Sunday, July 08, 2007

Library: An Unquiet History by Matthem Battles (06)

The scholars of the Mouseion ate together in a dining hall and held their property in common, much as medieval scholar did in the early universities of Europe. By all account, the scholars enjoyed an extraordinary degree of academic freedom; the Ptolemies seem to have understood that they would produce the most useful work only if given free rein.
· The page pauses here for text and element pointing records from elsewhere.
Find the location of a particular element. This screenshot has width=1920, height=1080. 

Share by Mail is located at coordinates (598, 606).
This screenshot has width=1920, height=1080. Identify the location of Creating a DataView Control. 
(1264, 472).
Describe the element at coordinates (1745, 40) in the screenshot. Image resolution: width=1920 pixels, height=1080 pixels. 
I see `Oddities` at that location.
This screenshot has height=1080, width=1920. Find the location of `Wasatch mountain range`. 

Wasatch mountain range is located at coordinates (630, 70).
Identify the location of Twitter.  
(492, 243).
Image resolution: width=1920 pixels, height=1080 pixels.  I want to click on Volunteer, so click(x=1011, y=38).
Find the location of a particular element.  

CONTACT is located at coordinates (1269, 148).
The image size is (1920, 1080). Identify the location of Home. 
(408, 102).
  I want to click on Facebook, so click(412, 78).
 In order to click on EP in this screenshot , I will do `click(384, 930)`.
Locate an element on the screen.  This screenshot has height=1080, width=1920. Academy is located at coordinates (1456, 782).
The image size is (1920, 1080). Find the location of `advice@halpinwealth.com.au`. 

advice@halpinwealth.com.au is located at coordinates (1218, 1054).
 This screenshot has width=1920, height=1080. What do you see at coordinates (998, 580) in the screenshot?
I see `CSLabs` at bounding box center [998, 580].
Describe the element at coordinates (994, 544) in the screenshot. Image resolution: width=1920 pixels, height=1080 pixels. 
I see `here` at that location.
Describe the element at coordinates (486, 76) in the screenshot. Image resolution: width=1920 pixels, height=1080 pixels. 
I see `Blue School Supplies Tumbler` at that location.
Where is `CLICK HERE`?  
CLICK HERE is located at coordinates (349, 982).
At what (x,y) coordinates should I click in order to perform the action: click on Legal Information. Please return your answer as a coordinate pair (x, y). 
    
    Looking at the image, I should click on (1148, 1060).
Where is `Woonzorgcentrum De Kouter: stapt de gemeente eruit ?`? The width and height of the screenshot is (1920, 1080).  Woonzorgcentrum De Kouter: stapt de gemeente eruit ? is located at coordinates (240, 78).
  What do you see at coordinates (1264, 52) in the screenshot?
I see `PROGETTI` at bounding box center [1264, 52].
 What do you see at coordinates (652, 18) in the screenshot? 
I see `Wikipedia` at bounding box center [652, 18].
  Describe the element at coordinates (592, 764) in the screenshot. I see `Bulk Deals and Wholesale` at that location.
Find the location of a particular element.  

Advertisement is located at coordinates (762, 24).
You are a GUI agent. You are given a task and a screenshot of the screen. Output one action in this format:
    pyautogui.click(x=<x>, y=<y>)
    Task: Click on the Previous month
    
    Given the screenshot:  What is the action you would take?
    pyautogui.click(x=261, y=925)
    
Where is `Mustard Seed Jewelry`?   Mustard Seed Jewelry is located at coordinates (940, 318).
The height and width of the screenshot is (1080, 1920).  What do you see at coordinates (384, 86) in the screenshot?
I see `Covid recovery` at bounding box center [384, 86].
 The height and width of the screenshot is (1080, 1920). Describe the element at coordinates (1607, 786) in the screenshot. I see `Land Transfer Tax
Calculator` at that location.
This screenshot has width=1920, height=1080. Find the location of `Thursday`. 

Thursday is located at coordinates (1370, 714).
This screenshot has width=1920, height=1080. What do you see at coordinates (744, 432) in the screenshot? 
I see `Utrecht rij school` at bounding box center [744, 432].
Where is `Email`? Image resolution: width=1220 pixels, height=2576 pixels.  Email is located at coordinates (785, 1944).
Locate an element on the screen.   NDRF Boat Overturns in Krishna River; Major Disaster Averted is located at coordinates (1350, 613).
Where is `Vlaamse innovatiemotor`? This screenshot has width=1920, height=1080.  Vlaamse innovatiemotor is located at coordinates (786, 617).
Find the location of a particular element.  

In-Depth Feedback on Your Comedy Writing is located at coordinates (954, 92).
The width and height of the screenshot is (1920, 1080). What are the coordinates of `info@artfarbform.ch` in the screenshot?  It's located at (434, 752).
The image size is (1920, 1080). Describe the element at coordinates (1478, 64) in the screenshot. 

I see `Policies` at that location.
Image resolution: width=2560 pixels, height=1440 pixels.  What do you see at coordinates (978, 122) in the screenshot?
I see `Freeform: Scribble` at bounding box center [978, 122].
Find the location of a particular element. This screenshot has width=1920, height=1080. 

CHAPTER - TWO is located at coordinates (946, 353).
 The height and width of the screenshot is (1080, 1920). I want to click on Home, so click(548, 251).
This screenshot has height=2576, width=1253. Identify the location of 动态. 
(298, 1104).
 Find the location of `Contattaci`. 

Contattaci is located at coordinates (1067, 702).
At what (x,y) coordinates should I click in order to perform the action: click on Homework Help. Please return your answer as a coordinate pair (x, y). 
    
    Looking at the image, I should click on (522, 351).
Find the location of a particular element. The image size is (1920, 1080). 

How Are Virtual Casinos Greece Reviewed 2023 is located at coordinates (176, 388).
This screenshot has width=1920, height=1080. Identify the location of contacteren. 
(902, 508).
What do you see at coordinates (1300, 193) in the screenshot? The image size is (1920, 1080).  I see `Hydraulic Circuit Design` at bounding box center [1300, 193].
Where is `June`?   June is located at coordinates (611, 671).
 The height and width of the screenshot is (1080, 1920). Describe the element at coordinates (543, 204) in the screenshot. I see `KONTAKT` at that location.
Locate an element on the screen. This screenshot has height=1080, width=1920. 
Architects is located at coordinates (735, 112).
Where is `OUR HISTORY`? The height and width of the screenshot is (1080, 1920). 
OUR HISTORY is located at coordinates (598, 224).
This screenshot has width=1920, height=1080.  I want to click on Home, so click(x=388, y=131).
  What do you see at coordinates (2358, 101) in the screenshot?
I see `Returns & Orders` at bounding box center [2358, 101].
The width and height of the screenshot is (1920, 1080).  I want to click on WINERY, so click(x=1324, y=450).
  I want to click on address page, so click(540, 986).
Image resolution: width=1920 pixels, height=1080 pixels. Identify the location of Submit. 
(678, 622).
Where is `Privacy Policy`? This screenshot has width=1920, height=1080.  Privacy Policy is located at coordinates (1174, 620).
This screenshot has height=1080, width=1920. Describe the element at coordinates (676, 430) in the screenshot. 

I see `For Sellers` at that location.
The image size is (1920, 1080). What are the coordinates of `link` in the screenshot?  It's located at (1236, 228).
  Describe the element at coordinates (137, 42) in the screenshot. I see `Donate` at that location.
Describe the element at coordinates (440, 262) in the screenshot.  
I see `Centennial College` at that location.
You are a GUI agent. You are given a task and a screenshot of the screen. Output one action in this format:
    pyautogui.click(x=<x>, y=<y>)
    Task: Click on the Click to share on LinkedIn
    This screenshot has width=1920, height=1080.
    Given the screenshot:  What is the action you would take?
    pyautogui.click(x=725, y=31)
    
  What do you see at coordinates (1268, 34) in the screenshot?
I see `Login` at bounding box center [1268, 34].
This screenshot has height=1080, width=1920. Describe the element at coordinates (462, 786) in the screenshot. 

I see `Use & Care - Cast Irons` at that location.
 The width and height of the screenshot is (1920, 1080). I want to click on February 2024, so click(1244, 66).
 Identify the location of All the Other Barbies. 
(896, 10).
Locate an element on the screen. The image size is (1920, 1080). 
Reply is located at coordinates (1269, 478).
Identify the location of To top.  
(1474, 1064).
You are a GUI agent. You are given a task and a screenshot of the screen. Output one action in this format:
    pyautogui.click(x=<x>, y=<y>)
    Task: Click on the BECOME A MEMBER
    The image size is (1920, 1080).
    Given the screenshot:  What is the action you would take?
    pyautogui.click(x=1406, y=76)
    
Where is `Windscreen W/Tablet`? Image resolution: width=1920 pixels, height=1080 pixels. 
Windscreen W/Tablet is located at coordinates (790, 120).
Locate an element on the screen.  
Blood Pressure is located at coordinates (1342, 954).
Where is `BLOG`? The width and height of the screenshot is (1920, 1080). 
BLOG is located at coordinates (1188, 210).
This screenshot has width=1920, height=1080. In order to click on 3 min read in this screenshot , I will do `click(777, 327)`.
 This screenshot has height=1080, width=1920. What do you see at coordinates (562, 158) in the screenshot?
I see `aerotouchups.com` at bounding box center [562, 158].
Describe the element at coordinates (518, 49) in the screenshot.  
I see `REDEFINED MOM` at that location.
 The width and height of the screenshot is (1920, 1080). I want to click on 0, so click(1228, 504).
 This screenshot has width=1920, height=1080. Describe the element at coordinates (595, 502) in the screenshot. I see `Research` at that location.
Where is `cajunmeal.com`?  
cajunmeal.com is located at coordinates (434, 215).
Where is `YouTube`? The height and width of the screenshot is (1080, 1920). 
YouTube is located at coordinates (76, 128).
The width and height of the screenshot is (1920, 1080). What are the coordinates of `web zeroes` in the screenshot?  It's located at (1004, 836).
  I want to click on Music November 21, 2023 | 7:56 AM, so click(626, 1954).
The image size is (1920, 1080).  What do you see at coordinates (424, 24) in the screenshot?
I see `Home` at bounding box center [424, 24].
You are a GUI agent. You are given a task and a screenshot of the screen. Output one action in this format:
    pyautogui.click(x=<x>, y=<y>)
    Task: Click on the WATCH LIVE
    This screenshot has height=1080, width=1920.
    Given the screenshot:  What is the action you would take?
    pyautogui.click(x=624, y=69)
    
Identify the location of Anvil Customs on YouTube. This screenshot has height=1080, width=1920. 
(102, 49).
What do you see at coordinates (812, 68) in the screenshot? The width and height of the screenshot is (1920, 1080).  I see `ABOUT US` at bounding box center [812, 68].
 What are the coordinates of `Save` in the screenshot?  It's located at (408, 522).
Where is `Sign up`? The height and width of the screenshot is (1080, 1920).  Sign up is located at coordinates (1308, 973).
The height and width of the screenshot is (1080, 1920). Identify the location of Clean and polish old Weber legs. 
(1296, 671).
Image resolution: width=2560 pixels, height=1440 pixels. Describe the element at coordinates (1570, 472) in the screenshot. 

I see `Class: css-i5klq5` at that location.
This privilege apparently extended even to dealing with the royal house; when Ptolemy I Soter, impatient with his own slow progress in mathematics, asked Euclid for a shortcut, the geometer had the temerity to reply, “there is no royal road to Geometry.” The perks of a posting at Alexandria didn’t fail to raise the ire of excluded scholars; one Timon of Philius wrote derisively of the “cloistered bookworms” fed and cared for in Alexandria’s “chicken coop of the muses” (I like to think it was Timon’s mixed metaphors that tool him our of the running for an Alexandrian tenure). By bringing scholars to Alexandria and inviting them to live and work, at royal expense, among an enormous store of books, the Ptolemies made the library into a think tank under the control of the royal house. The strategic implications of a monopoly on knowledge – especially in medicine, engineering, and theology, all among Alexandria’s strengths – were not lost on the Ptolemies. They ordered the confiscation of the books of visitors to the city, which were copied for the libraries (though sometimes the originals were kept, too), adorned with a tad that read “from the ships.” In an effort to stop the growth of the libraries at Rhodes and Pergamum, both of which threatened Alexandria’s preeminence, the city’s rulers banned the export of papyrus. The move backfired, however, spurring the Pergamenes to invent parchment (charta pergamenum), which for its strength and reusability would prove to be the preferred writing medium in Europe for more than a thousand years.